Challenge 1
Rewrite the listing from its first line through the line containing "(x=45, y=147)", inclusive, changing "computer-use agent" to "desktop agent" and leaving everything else as it is.

::: Text segment :::

The Carleton and York Regiment was an infantry regiment of the Non-Permanent Active Militia of the Canadian Militia (now the Canadian Army). In 1954, the regiment was amalgamated with The New Brunswick Scottish and The North Shore (New Brunswick) Regiment to form the two battalions of The New Brunswick Regiment (later renamed as The Royal New Brunswick Regiment).

Lineage

The Carleton and York Regiment 

 Originated on 10 September 1869, in Woodstock, New Brunswick, as The Carleton Light Infantry.
 Redesignated on 5 November 1869, as the 67th The Carleton Light Infantry.
 Redesignated on 8 May 1900, as the 67th Regiment Carleton Light Infantry.
 Redesignated on 15 March 1920, as The Carleton Light Infantry.
 Amalgamated on 15 December 1936, with The York Regiment and redesignated as The Carleton and York Regiment.
 Redesignated on 7 November 1940, as the 2nd (Reserve) Battalion, The Carleton and York Regiment.
 Redesignated on 1 November 1945, as The Carleton and York Regiment.
 Amalgamated on 31 October 1954, with The New Brunswick Scottish and redesignated as the 1st Battalion, The New Brunswick Regiment (Carleton and York).
 Redesignated on 18 May 1956, as The Royal New Brunswick Regiment.

The York Regiment 

 Originated on 10 September 1869, in Fredericton, New Brunswick, as The York Provisional Volunteer Battalion.
 Redesignated on 12 November 1869, as the 71st York Volunteer Battalion.

:::

Challenge 2
From the regiment text, copy out the passage between "Originated on 10 September 1869, in Woodstock, New" and "67th The Carleton Light Infantry.", inclusive.

::: Records for processing :::

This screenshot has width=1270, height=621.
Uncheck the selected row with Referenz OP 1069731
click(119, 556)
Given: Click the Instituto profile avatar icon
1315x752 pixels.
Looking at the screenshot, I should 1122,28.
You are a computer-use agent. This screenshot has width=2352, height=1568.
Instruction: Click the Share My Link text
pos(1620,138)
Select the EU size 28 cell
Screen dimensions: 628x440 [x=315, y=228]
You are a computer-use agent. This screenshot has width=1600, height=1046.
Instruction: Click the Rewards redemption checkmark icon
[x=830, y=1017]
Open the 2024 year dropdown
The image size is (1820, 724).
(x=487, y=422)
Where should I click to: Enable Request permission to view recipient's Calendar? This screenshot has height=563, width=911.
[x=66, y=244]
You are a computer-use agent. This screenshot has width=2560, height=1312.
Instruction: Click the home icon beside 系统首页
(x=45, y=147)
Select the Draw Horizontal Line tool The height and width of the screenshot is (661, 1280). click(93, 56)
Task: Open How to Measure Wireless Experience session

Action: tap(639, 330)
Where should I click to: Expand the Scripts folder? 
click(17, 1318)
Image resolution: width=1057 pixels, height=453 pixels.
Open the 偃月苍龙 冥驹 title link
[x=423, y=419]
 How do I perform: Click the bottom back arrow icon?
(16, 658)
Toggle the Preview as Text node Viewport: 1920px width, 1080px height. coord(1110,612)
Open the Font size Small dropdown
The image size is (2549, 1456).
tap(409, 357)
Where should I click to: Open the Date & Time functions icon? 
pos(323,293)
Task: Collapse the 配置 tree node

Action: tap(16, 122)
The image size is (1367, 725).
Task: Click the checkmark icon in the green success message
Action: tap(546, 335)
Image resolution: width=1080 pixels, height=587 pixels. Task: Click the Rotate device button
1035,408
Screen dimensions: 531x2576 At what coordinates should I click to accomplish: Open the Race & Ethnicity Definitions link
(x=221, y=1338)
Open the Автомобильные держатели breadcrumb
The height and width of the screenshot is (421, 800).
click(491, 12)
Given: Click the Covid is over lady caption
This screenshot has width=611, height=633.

:::

Response 1
This screenshot has width=1270, height=621.
Uncheck the selected row with Referenz OP 1069731
click(119, 556)
Given: Click the Instituto profile avatar icon
1315x752 pixels.
Looking at the screenshot, I should 1122,28.
You are a desktop agent. This screenshot has width=2352, height=1568.
Instruction: Click the Share My Link text
pos(1620,138)
Select the EU size 28 cell
Screen dimensions: 628x440 [x=315, y=228]
You are a desktop agent. This screenshot has width=1600, height=1046.
Instruction: Click the Rewards redemption checkmark icon
[x=830, y=1017]
Open the 2024 year dropdown
The image size is (1820, 724).
(x=487, y=422)
Where should I click to: Enable Request permission to view recipient's Calendar? This screenshot has height=563, width=911.
[x=66, y=244]
You are a desktop agent. This screenshot has width=2560, height=1312.
Instruction: Click the home icon beside 系统首页
(x=45, y=147)

Response 2
Originated on 10 September 1869, in Woodstock, New Brunswick, as The Carleton Light Infantry.
 Redesignated on 5 November 1869, as the 67th The Carleton Light Infantry.